§ **Data section**:
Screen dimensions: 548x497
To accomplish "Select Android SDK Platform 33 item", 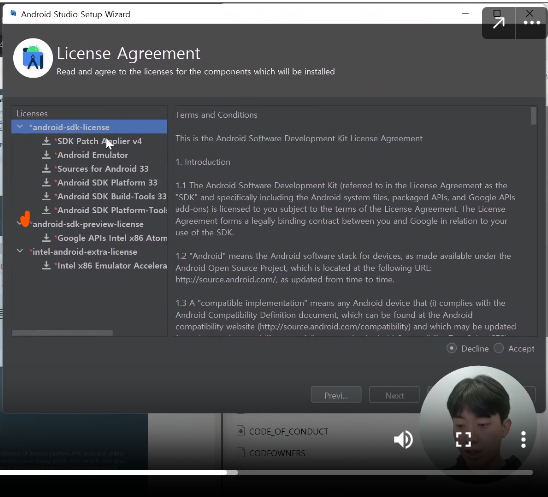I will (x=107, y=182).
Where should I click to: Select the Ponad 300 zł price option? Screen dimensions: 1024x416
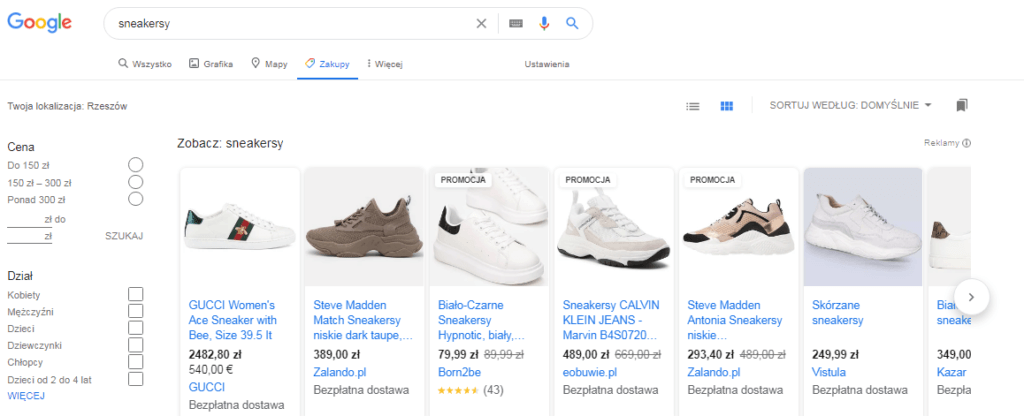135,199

...

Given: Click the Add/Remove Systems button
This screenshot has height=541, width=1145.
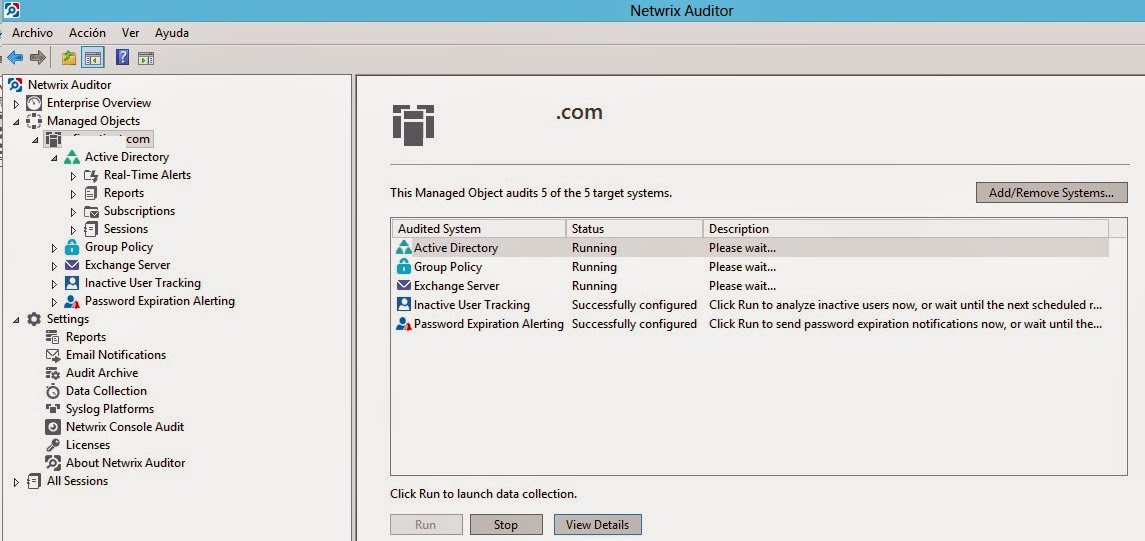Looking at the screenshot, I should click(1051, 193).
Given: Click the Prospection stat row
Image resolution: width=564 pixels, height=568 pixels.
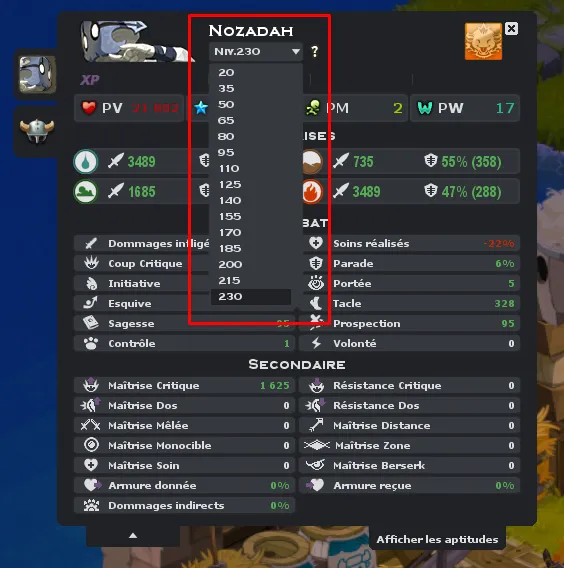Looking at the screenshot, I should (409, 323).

§ **Work item**:
With the pictures omitted, copy the entries above exactly from the line containing "Given: Click the Add/Remove Systems button" through the line containing "Given: Click the Prospection stat row", both lines included.

§ **Task result**:
Given: Click the Add/Remove Systems button
This screenshot has height=541, width=1145.
Looking at the screenshot, I should click(1051, 193).
Given: Click the Prospection stat row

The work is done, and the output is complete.